* _PROMPT_: In your answer, print each of the records below exactly.

Stored items

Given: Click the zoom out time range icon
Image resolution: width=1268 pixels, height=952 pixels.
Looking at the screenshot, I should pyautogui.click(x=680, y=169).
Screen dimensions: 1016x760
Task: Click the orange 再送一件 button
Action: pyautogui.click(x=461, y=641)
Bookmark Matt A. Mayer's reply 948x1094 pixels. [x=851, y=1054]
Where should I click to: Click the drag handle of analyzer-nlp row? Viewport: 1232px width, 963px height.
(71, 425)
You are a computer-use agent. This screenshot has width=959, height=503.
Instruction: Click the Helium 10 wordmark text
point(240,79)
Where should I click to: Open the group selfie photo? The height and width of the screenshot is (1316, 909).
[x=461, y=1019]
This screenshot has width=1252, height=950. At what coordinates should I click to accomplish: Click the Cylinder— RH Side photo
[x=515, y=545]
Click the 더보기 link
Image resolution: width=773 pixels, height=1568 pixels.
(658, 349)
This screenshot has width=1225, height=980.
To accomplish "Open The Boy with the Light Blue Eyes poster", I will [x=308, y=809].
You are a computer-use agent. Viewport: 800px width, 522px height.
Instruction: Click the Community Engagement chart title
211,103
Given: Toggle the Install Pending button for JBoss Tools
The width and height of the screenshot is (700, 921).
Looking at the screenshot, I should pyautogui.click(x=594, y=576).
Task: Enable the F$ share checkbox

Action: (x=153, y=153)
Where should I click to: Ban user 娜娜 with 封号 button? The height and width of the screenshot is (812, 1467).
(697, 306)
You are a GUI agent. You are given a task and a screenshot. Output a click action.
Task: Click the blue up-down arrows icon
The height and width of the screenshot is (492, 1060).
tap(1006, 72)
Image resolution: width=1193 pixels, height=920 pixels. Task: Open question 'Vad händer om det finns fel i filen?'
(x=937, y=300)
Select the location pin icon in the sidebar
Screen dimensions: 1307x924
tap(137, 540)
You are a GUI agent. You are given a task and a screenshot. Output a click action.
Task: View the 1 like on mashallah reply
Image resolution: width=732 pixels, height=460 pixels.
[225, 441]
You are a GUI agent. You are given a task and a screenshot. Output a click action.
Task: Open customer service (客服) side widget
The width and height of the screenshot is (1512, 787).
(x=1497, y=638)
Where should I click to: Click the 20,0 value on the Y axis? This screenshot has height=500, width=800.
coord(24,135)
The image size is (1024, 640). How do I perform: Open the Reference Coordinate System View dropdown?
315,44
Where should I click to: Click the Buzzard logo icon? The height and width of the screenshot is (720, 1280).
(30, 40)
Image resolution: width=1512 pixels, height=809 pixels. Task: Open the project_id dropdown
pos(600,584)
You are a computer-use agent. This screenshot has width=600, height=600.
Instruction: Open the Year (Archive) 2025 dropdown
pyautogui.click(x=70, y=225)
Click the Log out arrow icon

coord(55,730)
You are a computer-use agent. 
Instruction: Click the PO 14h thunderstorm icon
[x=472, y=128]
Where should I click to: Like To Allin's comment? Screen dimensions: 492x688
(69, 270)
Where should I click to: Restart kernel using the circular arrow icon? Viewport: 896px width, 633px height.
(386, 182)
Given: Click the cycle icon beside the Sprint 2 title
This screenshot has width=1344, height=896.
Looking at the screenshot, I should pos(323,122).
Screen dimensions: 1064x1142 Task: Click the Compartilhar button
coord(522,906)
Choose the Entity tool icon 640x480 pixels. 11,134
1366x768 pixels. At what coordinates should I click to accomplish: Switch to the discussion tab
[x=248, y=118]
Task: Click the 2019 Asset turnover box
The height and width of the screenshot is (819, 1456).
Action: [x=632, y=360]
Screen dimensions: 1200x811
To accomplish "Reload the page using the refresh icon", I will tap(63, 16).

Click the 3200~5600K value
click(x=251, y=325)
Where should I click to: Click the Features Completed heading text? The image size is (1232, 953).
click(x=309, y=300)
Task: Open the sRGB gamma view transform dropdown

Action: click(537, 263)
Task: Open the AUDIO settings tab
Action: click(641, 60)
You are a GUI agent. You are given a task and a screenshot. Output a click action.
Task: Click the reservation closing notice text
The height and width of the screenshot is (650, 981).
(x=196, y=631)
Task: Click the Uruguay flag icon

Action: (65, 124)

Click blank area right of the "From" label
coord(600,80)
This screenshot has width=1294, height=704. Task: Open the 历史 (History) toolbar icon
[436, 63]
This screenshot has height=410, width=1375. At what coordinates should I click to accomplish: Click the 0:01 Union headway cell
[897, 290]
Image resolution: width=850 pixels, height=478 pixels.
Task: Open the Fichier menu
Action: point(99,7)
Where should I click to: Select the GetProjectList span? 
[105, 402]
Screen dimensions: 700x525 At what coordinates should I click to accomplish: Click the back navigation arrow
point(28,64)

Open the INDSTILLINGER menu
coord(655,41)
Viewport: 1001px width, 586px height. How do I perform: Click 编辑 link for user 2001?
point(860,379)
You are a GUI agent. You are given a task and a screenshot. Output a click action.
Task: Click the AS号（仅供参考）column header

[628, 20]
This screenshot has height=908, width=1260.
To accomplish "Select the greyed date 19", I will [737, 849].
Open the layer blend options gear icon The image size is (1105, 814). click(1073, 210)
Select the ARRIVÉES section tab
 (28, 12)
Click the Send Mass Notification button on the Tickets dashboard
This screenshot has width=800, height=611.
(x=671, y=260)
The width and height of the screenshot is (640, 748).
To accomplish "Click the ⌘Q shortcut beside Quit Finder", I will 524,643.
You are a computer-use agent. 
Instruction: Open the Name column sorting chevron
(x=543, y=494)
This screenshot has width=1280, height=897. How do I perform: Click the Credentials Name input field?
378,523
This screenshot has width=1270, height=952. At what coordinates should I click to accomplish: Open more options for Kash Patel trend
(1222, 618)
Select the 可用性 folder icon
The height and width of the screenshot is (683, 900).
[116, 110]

* _ANSWER SECTION_:
Given: Click the zoom out time range icon
Image resolution: width=1268 pixels, height=952 pixels.
Looking at the screenshot, I should pyautogui.click(x=680, y=169).
Screen dimensions: 1016x760
Task: Click the orange 再送一件 button
Action: pyautogui.click(x=461, y=641)
Bookmark Matt A. Mayer's reply 948x1094 pixels. [x=851, y=1054]
Where should I click to: Click the drag handle of analyzer-nlp row? Viewport: 1232px width, 963px height.
(71, 425)
You are a computer-use agent. This screenshot has width=959, height=503.
Instruction: Click the Helium 10 wordmark text
point(240,79)
Where should I click to: Open the group selfie photo? The height and width of the screenshot is (1316, 909).
[x=461, y=1019]
This screenshot has width=1252, height=950. At what coordinates should I click to accomplish: Click the Cylinder— RH Side photo
[x=515, y=545]
Click the 더보기 link
Image resolution: width=773 pixels, height=1568 pixels.
(658, 349)
This screenshot has width=1225, height=980.
To accomplish "Open The Boy with the Light Blue Eyes poster", I will [x=308, y=809].
You are a computer-use agent. Viewport: 800px width, 522px height.
Instruction: Click the Community Engagement chart title
211,103
Given: Toggle the Install Pending button for JBoss Tools
The width and height of the screenshot is (700, 921).
Looking at the screenshot, I should pyautogui.click(x=594, y=576).
Task: Enable the F$ share checkbox

Action: (x=153, y=153)
Where should I click to: Ban user 娜娜 with 封号 button? The height and width of the screenshot is (812, 1467).
(697, 306)
You are a GUI agent. You are given a task and a screenshot. Output a click action.
Task: Click the blue up-down arrows icon
The height and width of the screenshot is (492, 1060).
tap(1006, 72)
Image resolution: width=1193 pixels, height=920 pixels. Task: Open question 'Vad händer om det finns fel i filen?'
(x=937, y=300)
Select the location pin icon in the sidebar
Screen dimensions: 1307x924
tap(137, 540)
You are a GUI agent. You are given a task and a screenshot. Output a click action.
Task: View the 1 like on mashallah reply
Image resolution: width=732 pixels, height=460 pixels.
[225, 441]
You are a GUI agent. You are given a task and a screenshot. Output a click action.
Task: Open customer service (客服) side widget
The width and height of the screenshot is (1512, 787).
(x=1497, y=638)
Where should I click to: Click the 20,0 value on the Y axis? This screenshot has height=500, width=800.
coord(24,135)
The image size is (1024, 640). How do I perform: Open the Reference Coordinate System View dropdown?
315,44
Where should I click to: Click the Buzzard logo icon? The height and width of the screenshot is (720, 1280).
(30, 40)
Image resolution: width=1512 pixels, height=809 pixels. Task: Open the project_id dropdown
pos(600,584)
You are a computer-use agent. This screenshot has width=600, height=600.
Instruction: Open the Year (Archive) 2025 dropdown
pyautogui.click(x=70, y=225)
Click the Log out arrow icon

coord(55,730)
You are a computer-use agent. 
Instruction: Click the PO 14h thunderstorm icon
[x=472, y=128]
Where should I click to: Like To Allin's comment? Screen dimensions: 492x688
(69, 270)
Where should I click to: Restart kernel using the circular arrow icon? Viewport: 896px width, 633px height.
(386, 182)
Given: Click the cycle icon beside the Sprint 2 title
This screenshot has width=1344, height=896.
Looking at the screenshot, I should pos(323,122).
Screen dimensions: 1064x1142 Task: Click the Compartilhar button
coord(522,906)
Choose the Entity tool icon 640x480 pixels. 11,134
1366x768 pixels. At what coordinates should I click to accomplish: Switch to the discussion tab
[x=248, y=118]
Task: Click the 2019 Asset turnover box
The height and width of the screenshot is (819, 1456).
Action: [x=632, y=360]
Screen dimensions: 1200x811
To accomplish "Reload the page using the refresh icon", I will tap(63, 16).

Click the 3200~5600K value
click(x=251, y=325)
Where should I click to: Click the Features Completed heading text? The image size is (1232, 953).
click(x=309, y=300)
Task: Open the sRGB gamma view transform dropdown

Action: click(537, 263)
Task: Open the AUDIO settings tab
Action: click(641, 60)
You are a GUI agent. You are given a task and a screenshot. Output a click action.
Task: Click the reservation closing notice text
The height and width of the screenshot is (650, 981).
(x=196, y=631)
Task: Click the Uruguay flag icon

Action: (65, 124)

Click blank area right of the "From" label
coord(600,80)
This screenshot has width=1294, height=704. Task: Open the 历史 (History) toolbar icon
[436, 63]
This screenshot has height=410, width=1375. At what coordinates should I click to accomplish: Click the 0:01 Union headway cell
[897, 290]
Image resolution: width=850 pixels, height=478 pixels.
Task: Open the Fichier menu
Action: point(99,7)
Where should I click to: Select the GetProjectList span? 
[105, 402]
Screen dimensions: 700x525 At what coordinates should I click to accomplish: Click the back navigation arrow
point(28,64)

Open the INDSTILLINGER menu
coord(655,41)
Viewport: 1001px width, 586px height. How do I perform: Click 编辑 link for user 2001?
point(860,379)
You are a GUI agent. You are given a task and a screenshot. Output a click action.
Task: Click the AS号（仅供参考）column header

[628, 20]
This screenshot has height=908, width=1260.
To accomplish "Select the greyed date 19", I will [737, 849].
Open the layer blend options gear icon The image size is (1105, 814). click(1073, 210)
Select the ARRIVÉES section tab
 (28, 12)
Click the Send Mass Notification button on the Tickets dashboard
This screenshot has width=800, height=611.
(x=671, y=260)
The width and height of the screenshot is (640, 748).
To accomplish "Click the ⌘Q shortcut beside Quit Finder", I will 524,643.
You are a computer-use agent. 
Instruction: Open the Name column sorting chevron
(x=543, y=494)
This screenshot has width=1280, height=897. How do I perform: Click the Credentials Name input field?
378,523
This screenshot has width=1270, height=952. At what coordinates should I click to accomplish: Open more options for Kash Patel trend
(1222, 618)
Select the 可用性 folder icon
The height and width of the screenshot is (683, 900).
[116, 110]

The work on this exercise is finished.